Há quem diga que sair de sua cidade natal não é trair suas origens, mas na verdade destacá-las e valorizá-las. O retorno de Roberto à Braga é neste sentido, de procurar voltar a se valorizar e de encarar as vertigens do sentir após seu longo exílio voluntário em uma quinta, às vésperas de sua morte. É um percurso de voltar a conhecer-se e despertar para os sentimentos, inclusive dor e amor.
Sobre amor, há o encontro fulgurante entre Roberto (Tiago Aldeia) e Sara (Marta Carvalho) em um bar-caverna em tons de terra bruta. Se Roberto – em uma grande performance de Aldeia, sempre entre fragilidade e soberba – vestido de jaqueta jeans preta o tempo todo, já desde o começo anda e age como um cowboy solitário (Oliveira e suas constantes explorações sobre os strong, silent types), ali temos um encontro como o de Johnny Guitar – e Carvalho, com seus grandes olhos, pele alva, boca escarlate e força telúrica, muito lembra a própria Joan Crawford neste filme. Mais adiante, ele já a chama de Sarah Jane e ela, de cowboy. Dois perdidos na noite de Braga, caçando estrelas. A graça com que filma estas cenas, mais leves que o ar, é um dos grandes saltos que Oliveira se permite neste filme, repleto de ousadias.
Uma delas é a de transformar Os Conselhos da Noite em uma imensa carta de amor à Braga, uma cidade nunca vista antes no cinema. Seus habitantes, bares e ruas, tudo se transforma em partes integrantes e valiosas do filme, em grandes achados, como Adolfo Luxúria Canibal em papel de destaque, e pequenos, como Roberto se abrigando sob o toldo de um café chamado “O Mal Amado”. Braga em muito me lembrou Curitiba, a 8.500 Km do outro lado do Atlântico: organizadas e cinzentas, distantes das “grandes cidades do país”, com grafites meia-boca e shoppings de 1990 esvaziados, em uma arquitetura de dias gloriosos longe do presente, com poucos lugares pra se divertir e muitos sinos de igreja, urbana mas provinciana. E sedutora, exatamente pelas pessoas que lá vivem e pela maneira que falam e andam. É o olhar generoso de José Oliveira sobre sua cidade que nos traz esta sensação tanto de familiaridade como de descoberta.

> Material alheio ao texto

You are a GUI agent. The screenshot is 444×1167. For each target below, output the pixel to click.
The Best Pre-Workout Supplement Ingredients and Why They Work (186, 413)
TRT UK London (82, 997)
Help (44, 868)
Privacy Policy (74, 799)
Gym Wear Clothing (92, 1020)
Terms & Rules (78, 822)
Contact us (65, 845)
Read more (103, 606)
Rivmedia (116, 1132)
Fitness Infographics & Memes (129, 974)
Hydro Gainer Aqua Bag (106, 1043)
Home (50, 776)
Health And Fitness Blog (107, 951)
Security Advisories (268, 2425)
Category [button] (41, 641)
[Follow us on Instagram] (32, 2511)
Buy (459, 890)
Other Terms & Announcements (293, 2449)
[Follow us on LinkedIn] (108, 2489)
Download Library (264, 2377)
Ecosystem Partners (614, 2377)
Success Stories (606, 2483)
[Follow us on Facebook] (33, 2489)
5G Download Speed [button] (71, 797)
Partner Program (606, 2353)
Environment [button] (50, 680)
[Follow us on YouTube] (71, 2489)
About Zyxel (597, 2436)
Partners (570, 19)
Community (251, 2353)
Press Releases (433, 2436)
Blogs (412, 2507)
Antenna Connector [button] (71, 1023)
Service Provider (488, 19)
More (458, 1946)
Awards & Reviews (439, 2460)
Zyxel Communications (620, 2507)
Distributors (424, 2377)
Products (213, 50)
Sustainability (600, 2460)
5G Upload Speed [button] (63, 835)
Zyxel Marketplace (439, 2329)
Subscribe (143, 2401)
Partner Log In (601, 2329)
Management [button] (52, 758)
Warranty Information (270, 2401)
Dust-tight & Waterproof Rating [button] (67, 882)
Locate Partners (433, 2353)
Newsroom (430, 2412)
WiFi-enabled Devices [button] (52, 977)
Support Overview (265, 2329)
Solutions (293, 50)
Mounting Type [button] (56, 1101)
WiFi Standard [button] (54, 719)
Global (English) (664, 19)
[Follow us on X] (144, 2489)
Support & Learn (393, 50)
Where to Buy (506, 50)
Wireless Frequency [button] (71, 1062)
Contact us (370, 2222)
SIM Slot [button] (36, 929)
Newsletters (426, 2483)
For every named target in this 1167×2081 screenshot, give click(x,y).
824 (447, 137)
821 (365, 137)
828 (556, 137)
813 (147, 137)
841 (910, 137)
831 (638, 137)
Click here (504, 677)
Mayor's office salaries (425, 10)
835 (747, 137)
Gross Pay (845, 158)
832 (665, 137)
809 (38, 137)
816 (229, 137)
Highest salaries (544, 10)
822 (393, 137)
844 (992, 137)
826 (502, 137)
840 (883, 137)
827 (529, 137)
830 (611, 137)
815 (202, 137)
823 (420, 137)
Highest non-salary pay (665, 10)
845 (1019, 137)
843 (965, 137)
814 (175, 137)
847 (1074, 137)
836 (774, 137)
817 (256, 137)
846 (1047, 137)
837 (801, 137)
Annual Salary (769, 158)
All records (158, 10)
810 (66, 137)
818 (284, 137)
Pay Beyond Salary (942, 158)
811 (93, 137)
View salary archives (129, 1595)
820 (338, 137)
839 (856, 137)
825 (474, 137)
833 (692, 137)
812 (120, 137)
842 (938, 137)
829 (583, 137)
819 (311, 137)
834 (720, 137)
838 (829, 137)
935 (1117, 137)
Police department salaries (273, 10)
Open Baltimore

Um grande amigo do meu avô, exemplar quase folclórico de uma boemia que já não existe, tinha uma frase lapidar: “A noite é um filtro: só ficam os bons”. O caráter subversivo da noite, de seus ensinamentos tortos e surpresas, contagia todo este filme, também ele rebelde e indomado para nossos tempos: contemporâneo e essencialmente clássico, enganosamente simples ao espectador mas não para seus personagens, um filme que quer ser, antes de mais nada, um filme, com pessoas e dramas pulsantes, sem julgamentos fáceis. Somente isto pode explicar a ainda baixa circulação nas vitrines dos festivais e em parte da crítica, mais preocupadas em engajamentos automáticos. Azar o deles, sobram os bons.
Nos últimos instantes da projeção, vemos uma pequena chama acesa, o vento e algumas palavras rabiscadas com força. Com estes elementos, todo o cinema foi construído. José Oliveira, com Os Conselhos da Noite, "construiu" para nós uma cidade inteira, a revisitar.